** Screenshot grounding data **
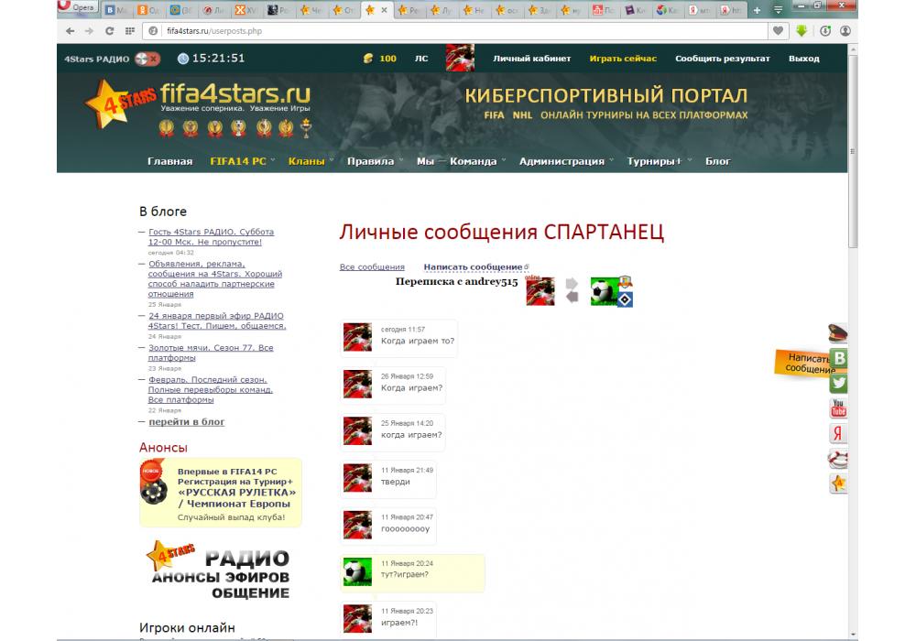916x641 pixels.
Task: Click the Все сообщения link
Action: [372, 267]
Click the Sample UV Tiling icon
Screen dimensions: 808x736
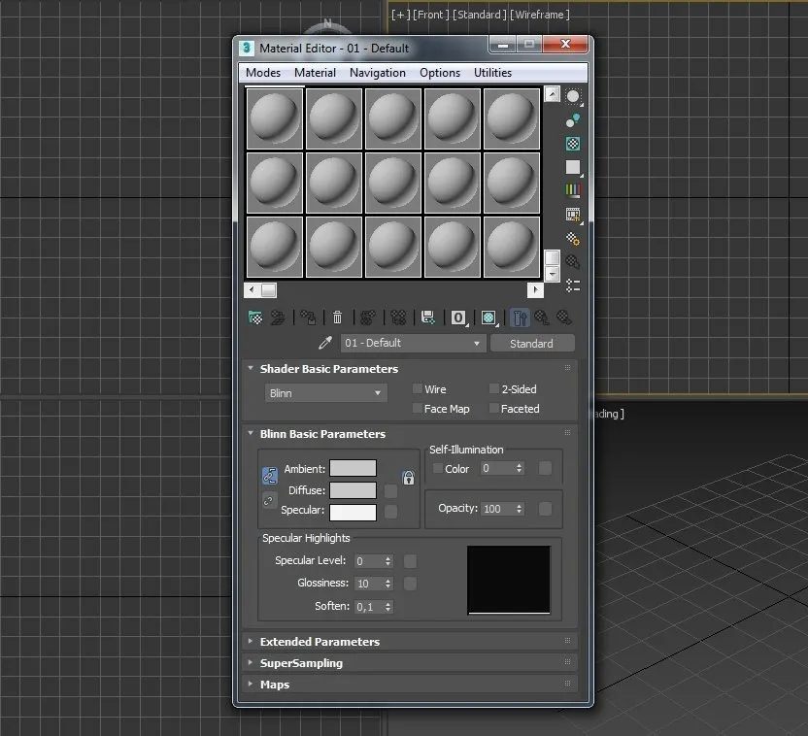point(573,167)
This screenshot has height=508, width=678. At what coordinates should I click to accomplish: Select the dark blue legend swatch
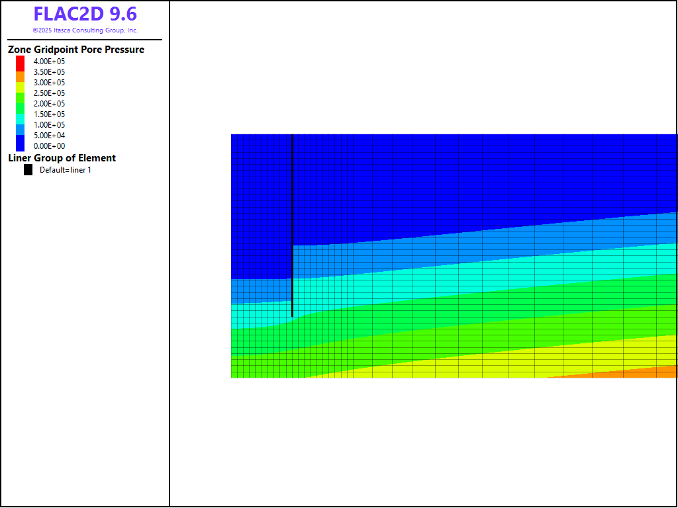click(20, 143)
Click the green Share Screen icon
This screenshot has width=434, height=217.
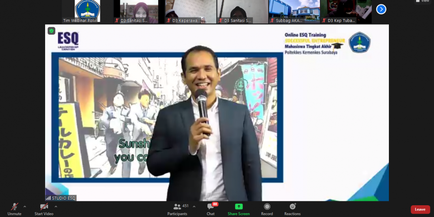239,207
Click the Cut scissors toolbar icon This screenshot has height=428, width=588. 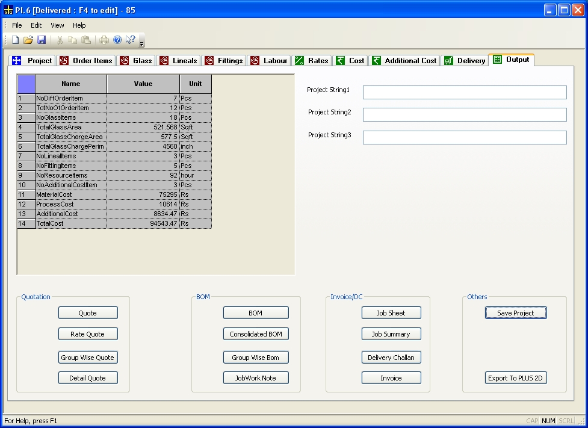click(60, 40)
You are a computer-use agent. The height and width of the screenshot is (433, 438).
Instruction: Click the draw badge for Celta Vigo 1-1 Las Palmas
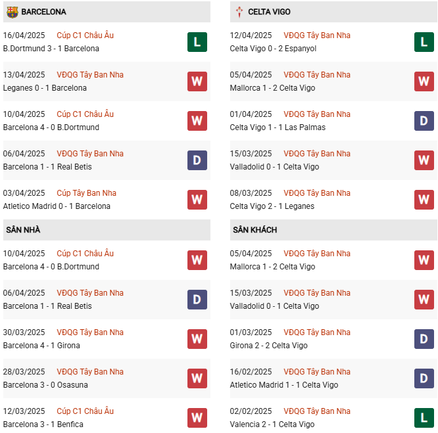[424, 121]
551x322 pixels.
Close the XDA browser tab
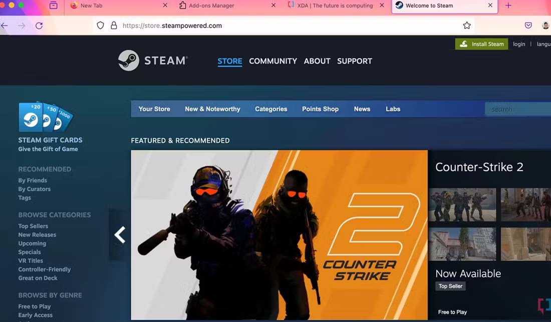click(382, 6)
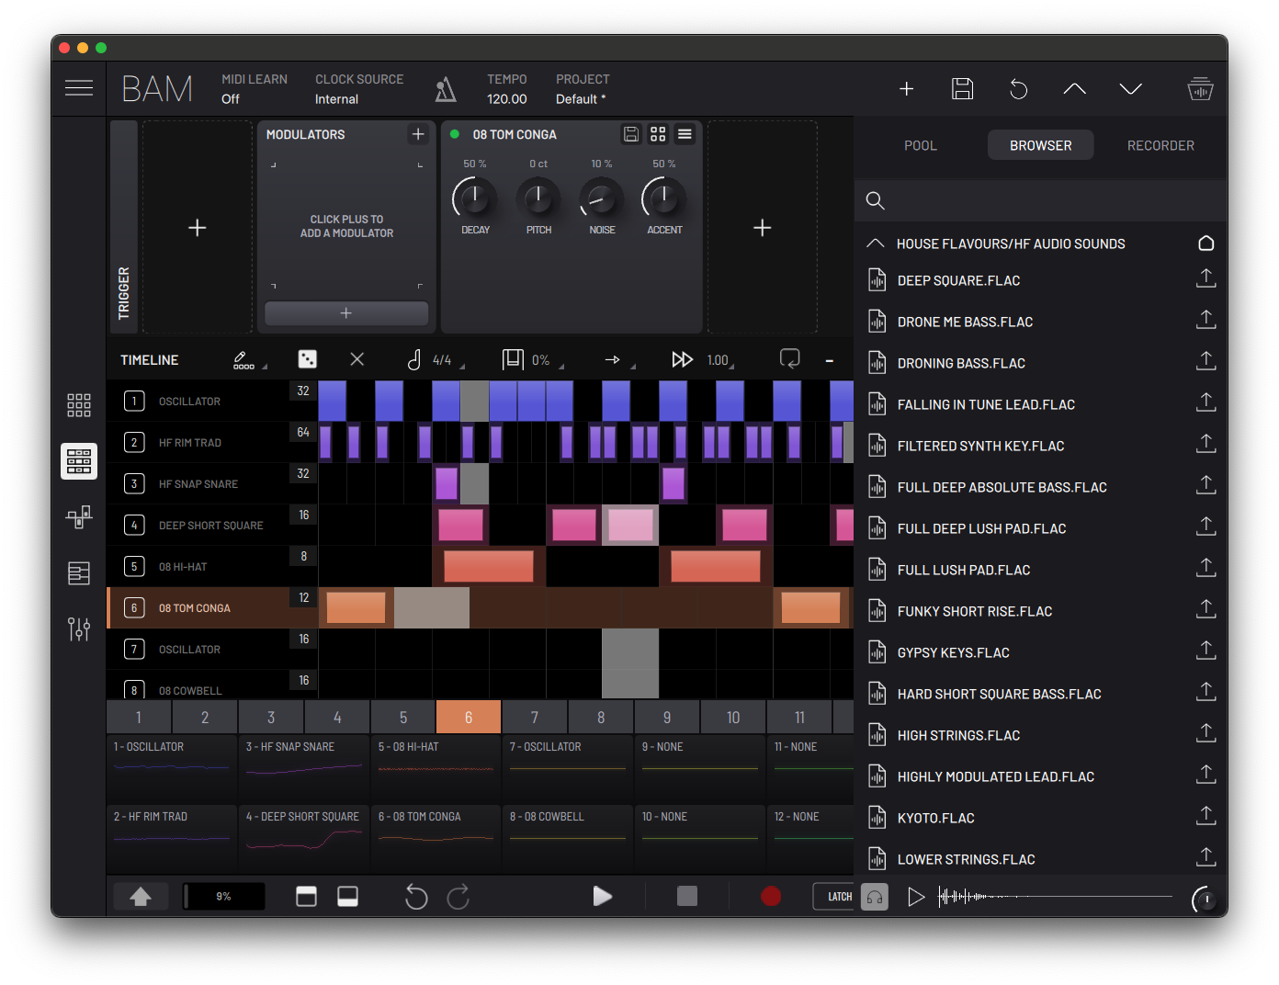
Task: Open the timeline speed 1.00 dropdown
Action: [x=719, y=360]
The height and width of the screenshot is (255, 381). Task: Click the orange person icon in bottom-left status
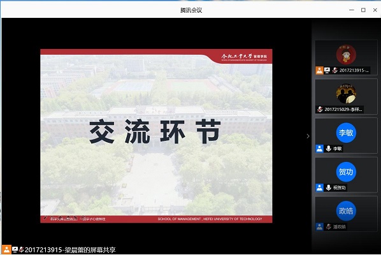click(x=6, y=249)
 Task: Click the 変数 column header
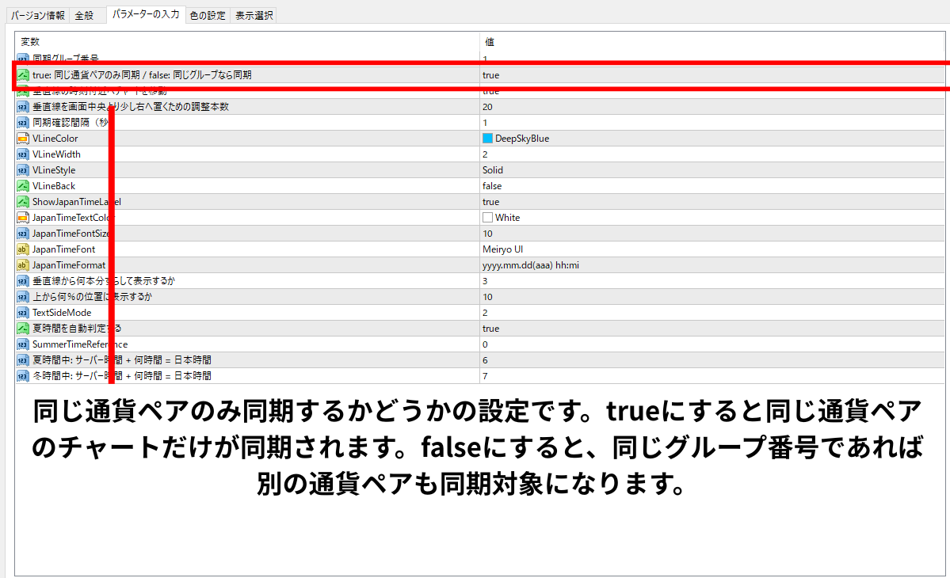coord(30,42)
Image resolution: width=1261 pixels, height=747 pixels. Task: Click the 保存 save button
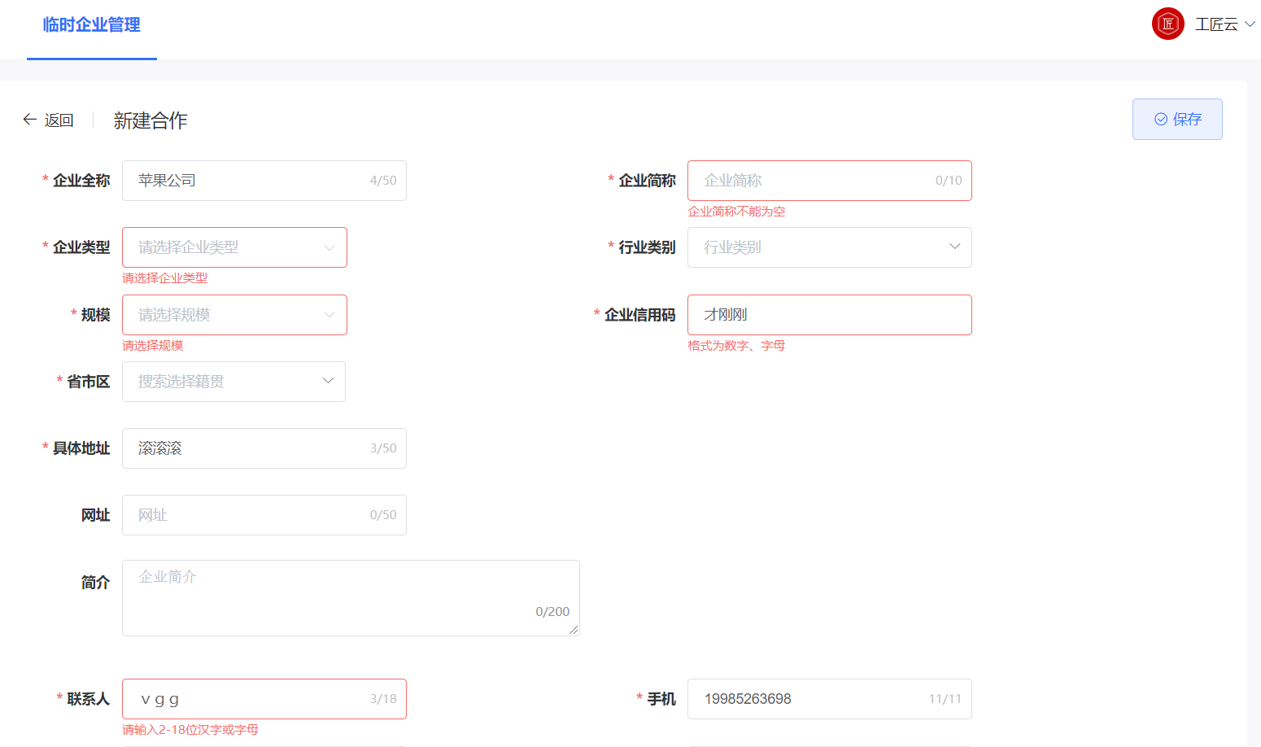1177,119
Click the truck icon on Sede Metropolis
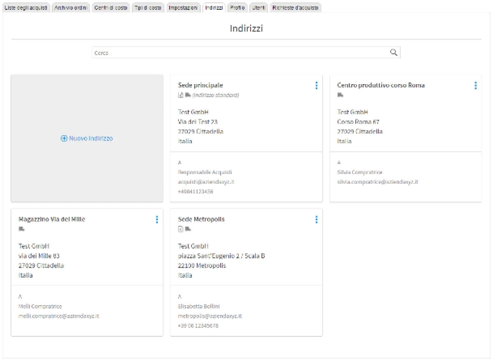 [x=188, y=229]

** Work order **
The required answer is every line from the one containing "The height and width of the screenshot is (255, 381)." through the last line of the entries, restated word for word and with no pictures.

** Task answer **
The height and width of the screenshot is (255, 381). Task: Click the orange person icon in bottom-left status
click(x=6, y=249)
 Task: Click the 変数 column header
coord(30,42)
Image resolution: width=1261 pixels, height=747 pixels. Task: Click the 保存 save button
1177,119
Click the truck icon on Sede Metropolis
 [x=188, y=229]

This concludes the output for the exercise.